The PBAC noted that in terms of primary prevention, neither the
guidelines cited in the submission nor any other guidelines
accessed during the evaluation recommended zoledronic acid as a
first-line therapy in primary prevention.
The PBAC agreed that the appropriate approach to modelling
osteoporosis was to use a Markov model, noting that all recently
published economic analyses, including those considered by NICE,
were Markov models. However, the model presented in the submission
was a non-Markov model and included the same time-trade-off (TTO)
study used in the previous submission which was commissioned by the
sponsor to explore the utility Australian patients assign to
treatment with either annual IV or weekly oral bisphosphonate with
different adverse event profiles. The PBAC had previously
considered that this study had a number of biases that favoured
zoledronic acid, and that the low baseline utilities for no
treatment were themselves implausible. The PBAC noted that the
utilities derived from the TTO study was the major driver in the
derivation of cost per QALY and considered that there was
considerable uncertainty about these utilities and that the use of
a non-Markov model also led to economic uncertainty. Therefore, the
PBAC could not recommend an extension to the listing of zoledronic
acid in the primary prevention of osteoporosis on a
cost-effectiveness basis due to uncertainty in the economic
model.
The PBAC, however, recommended that the listing for zoledronic acid
be extended to include the primary prevention of osteoporosis on a
cost-minimisation basis compared with alendronate.
The PBAC noted that there was a potential Quality Use of Medicines
issue regarding the administration of zoledronic acid in hospital
and the subsequent use of oral bisphosphonates on discharge as it
may not be known to the patient or local doctor that the yearly
dose of zoledronic acid has been administered. The PBAC requested
that NPS raise awareness of this issue to prescribers.
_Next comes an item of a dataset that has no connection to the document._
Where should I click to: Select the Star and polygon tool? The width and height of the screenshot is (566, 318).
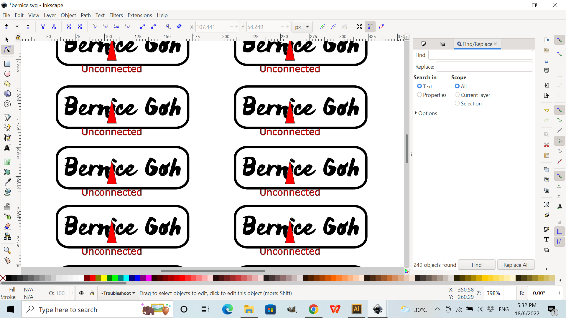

The PBAC
also requested that the DUSC monitor the first 12 months of
usage.
Recommendation
ZOLEDRONIC ACID, solution for infusion, 5 mg in 100 mL,
Aclasta®, Novartis Pharmaceuticals.
Restriction:
Authority required
Treatment as the sole PBS-subsidised anti-resorptive agent for
osteoporosis in women aged 70 years of age or older with a Bone
Mineral Density (BMD) T-score of -3.0 or less.
The date, site (femoral neck or lumbar spine) and score of the
qualifying BMD measurement must be documented in the patient's
medical records when treatment is initiated.
Treatment as the sole PBS-subsidised anti-resorptive agent for
established osteoporosis in women with fracture due to minimal
trauma. A vertebral fracture is defined as a 20% or greater
reduction in height of the anterior or mid portion of a vertebral
body relative to the posterior height of that body, or, a 20% or
greater reduction in any of these heights compared to the vertebral
body above or below the affected vertebral body. Treatment as the
sole PBS-subsidised anti-resorptive agent for established
osteoporosis in men with hip fracture due to minimal trauma.
In all cases, the fracture must have been demonstrated
radiologically and the year of plain x-ray or CT-scan or MRI scan
must be documented in the patient's medical records when treatment
is initiated.Only one treatment each year for three years per
patient in a lifetime will be PBS-subsidised.NOTE:
Anti-resorptive agents in established osteoporosis include
alendronate sodium, risedronate sodium, disodium etidronate,
raloxifene hydrochloride, strontium ranelate and zoledronic
acid.
Maximum quantity: 1
Number of repeats: 0
13. Context for Decision
The PBAC helps decide whether and, if so, how medicines should be
subsidised in Australia. It considers submissions in this context.
A PBAC decision not to recommend listing or not to recommend
changing a listing does not represent a final PBAC view about the
merits of the medicine. A company can resubmit to the PBAC or seek
independent review of the PBAC decision.